------ DATA SHOWN

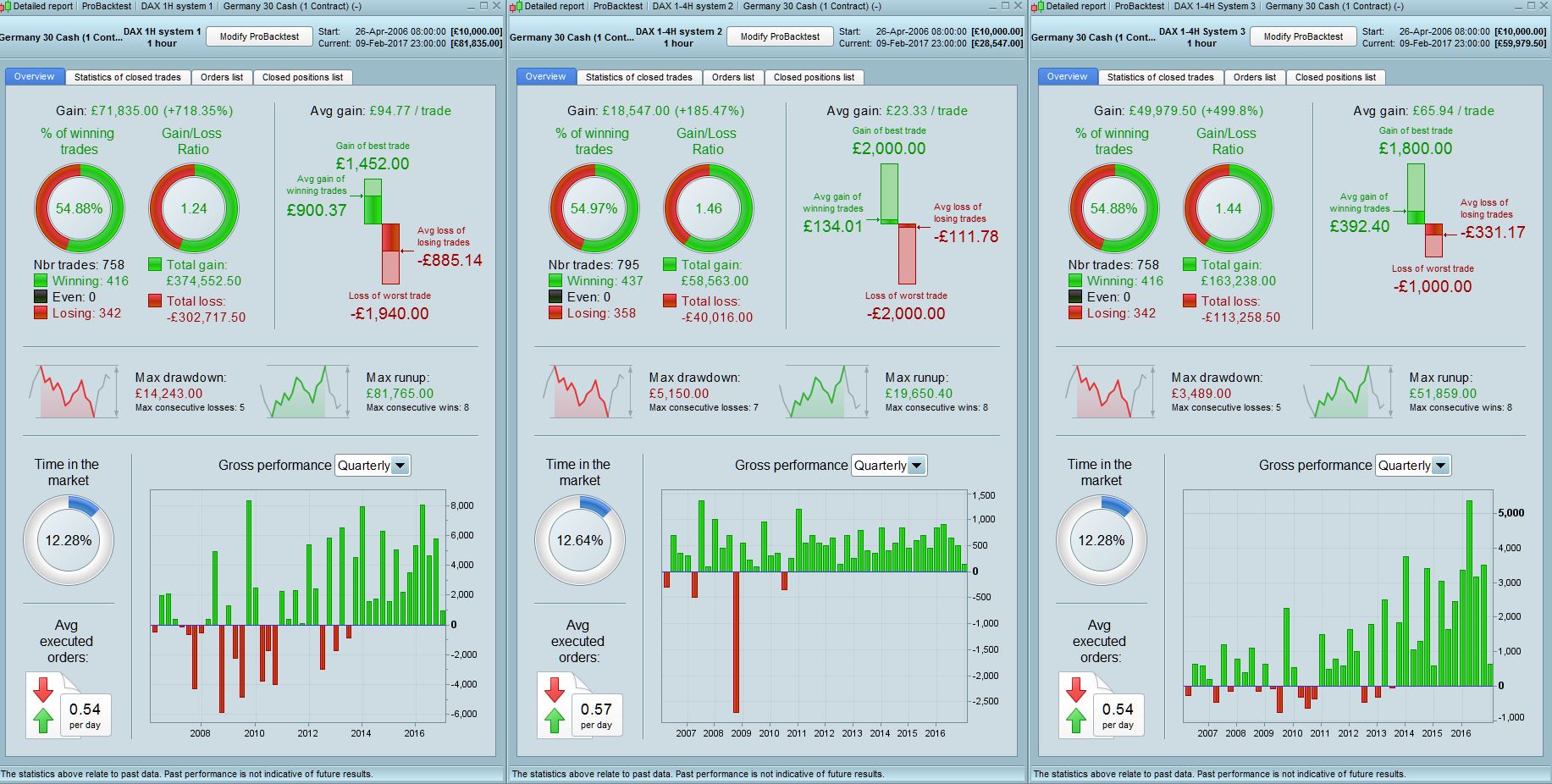Click the Avg executed orders icon showing 0.57 per day
This screenshot has height=784, width=1552.
click(580, 705)
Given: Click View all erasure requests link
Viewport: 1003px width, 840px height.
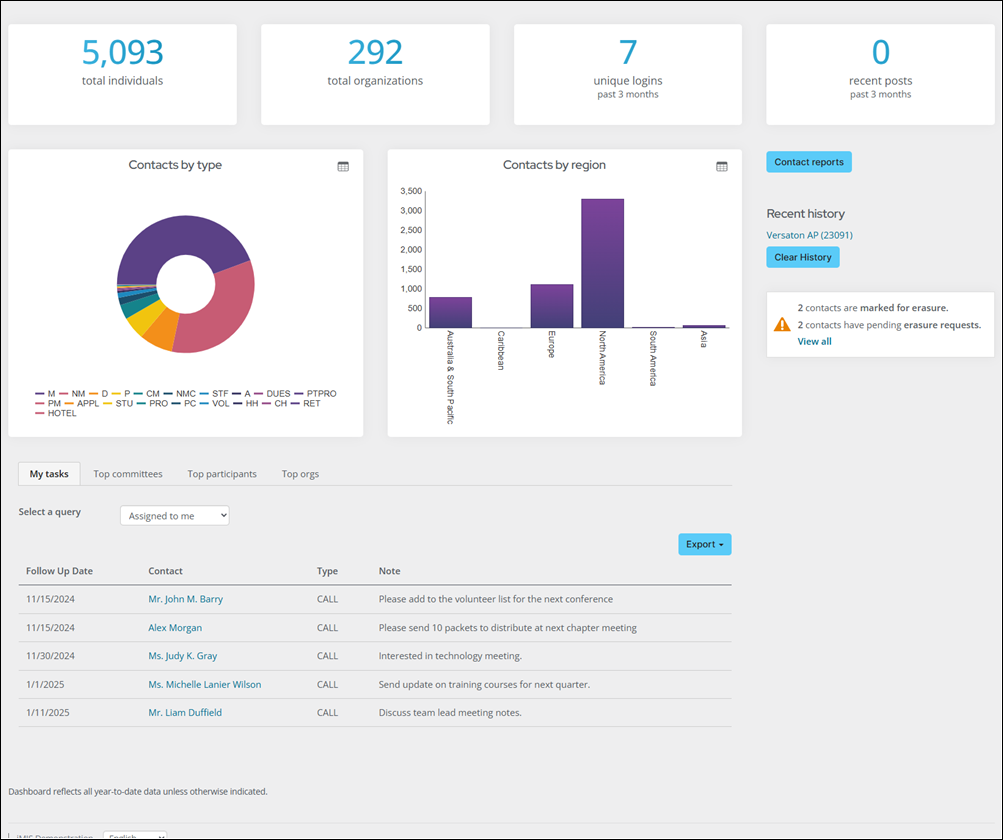Looking at the screenshot, I should click(x=814, y=341).
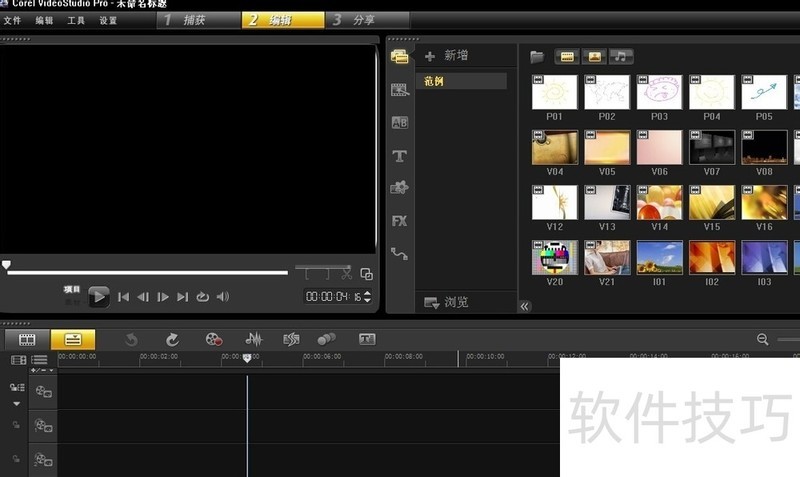Click the preview scrubber bar
800x477 pixels.
[x=150, y=272]
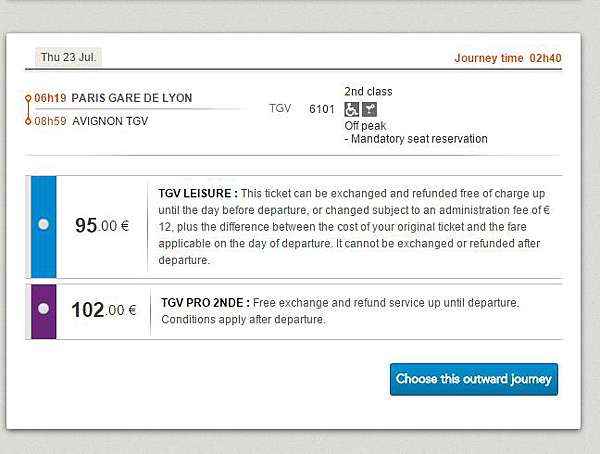Screen dimensions: 600x454
Task: Click Choose this outward journey button
Action: point(474,379)
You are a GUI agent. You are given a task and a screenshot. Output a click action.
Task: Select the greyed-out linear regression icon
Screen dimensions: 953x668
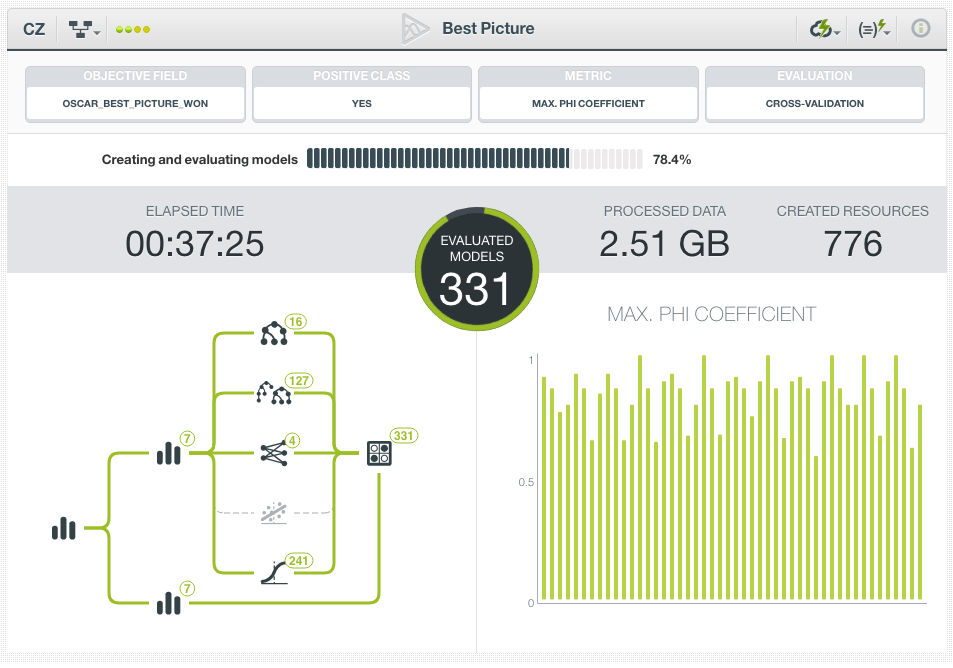(x=273, y=513)
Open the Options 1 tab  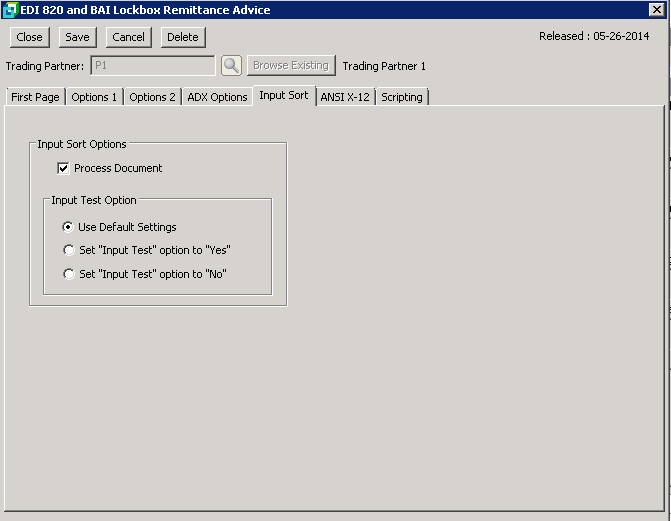(x=94, y=97)
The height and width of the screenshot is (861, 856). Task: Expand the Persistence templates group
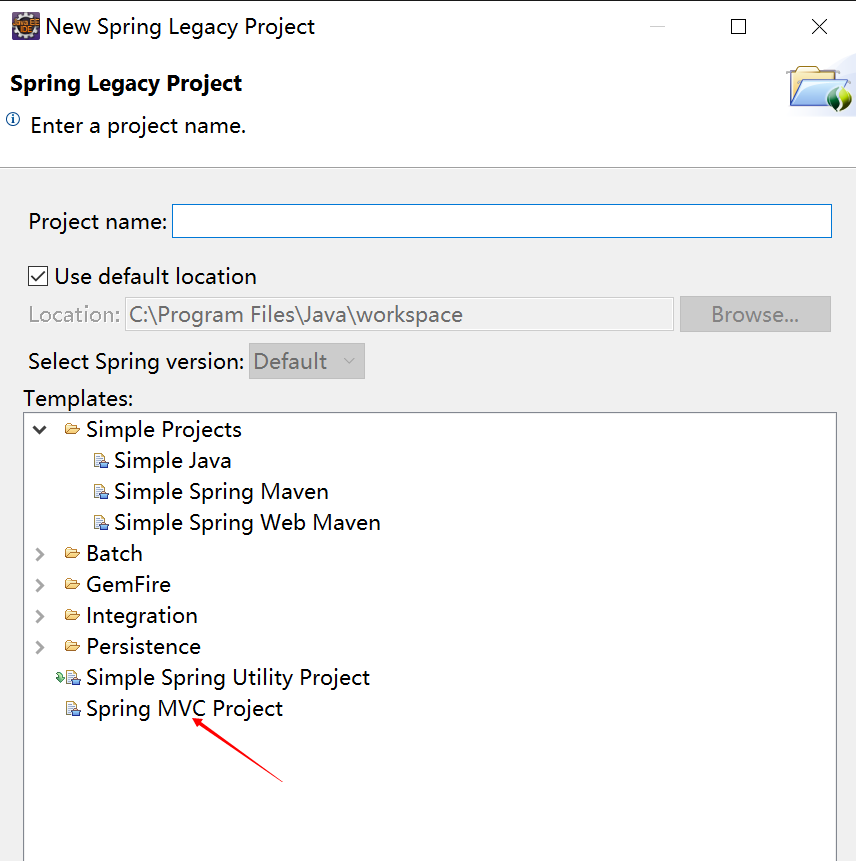tap(40, 647)
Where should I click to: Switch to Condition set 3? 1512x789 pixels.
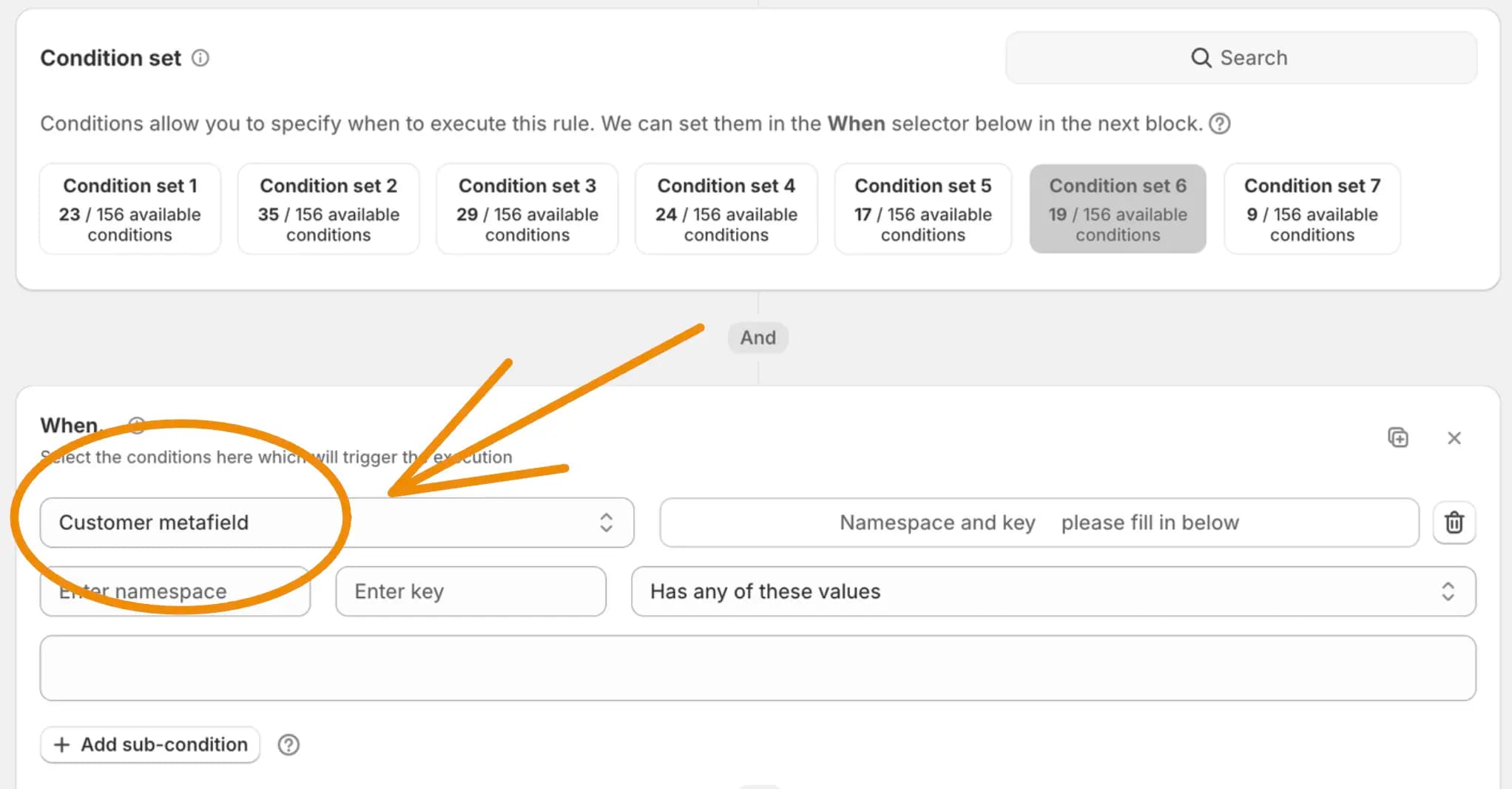[527, 209]
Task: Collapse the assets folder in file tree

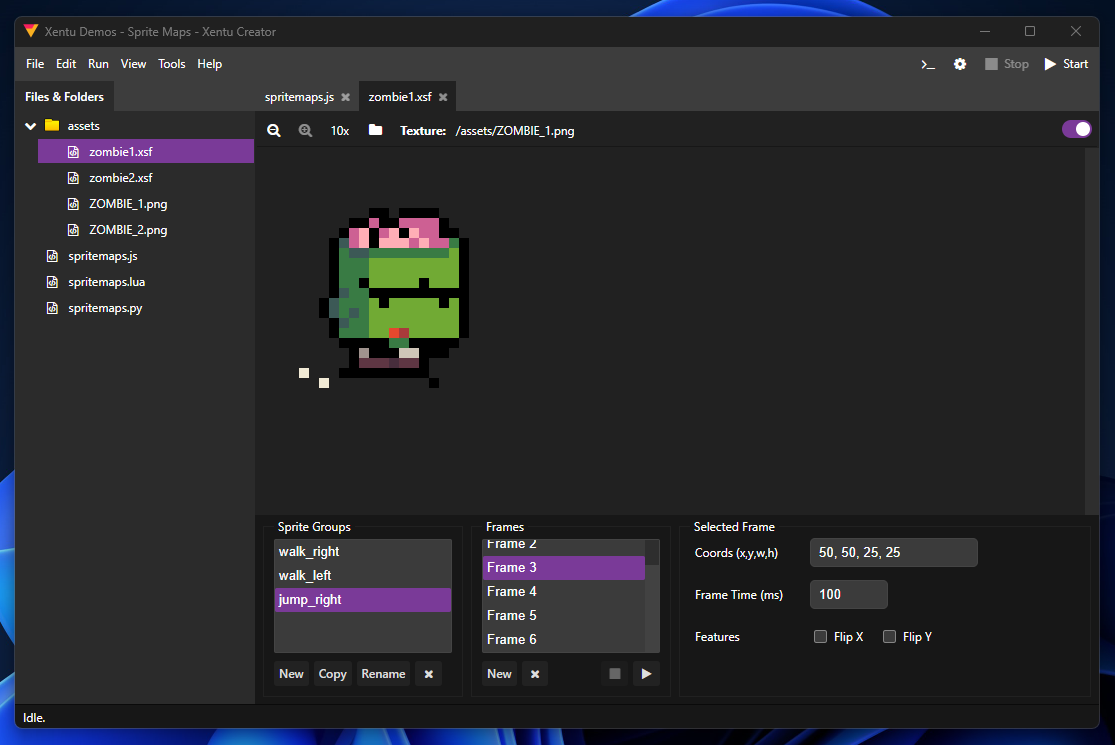Action: [30, 125]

------------

### TASK STATEMENT:
From the records above, transcribe exactly the lines starting at the one containing "Given: Click View all erasure requests link" and ending at the one containing "You are a GUI". Skip the pictures.

### ANSWER AREA:
Given: Click View all erasure requests link
Viewport: 1003px width, 840px height.
Looking at the screenshot, I should click(x=814, y=341).
Click the preview scrubber bar
800x477 pixels.
[x=150, y=272]
Screen dimensions: 600x454
Task: Click Choose this outward journey button
Action: point(474,379)
You are a GUI agent. You are given a task and a screenshot. Output a click action.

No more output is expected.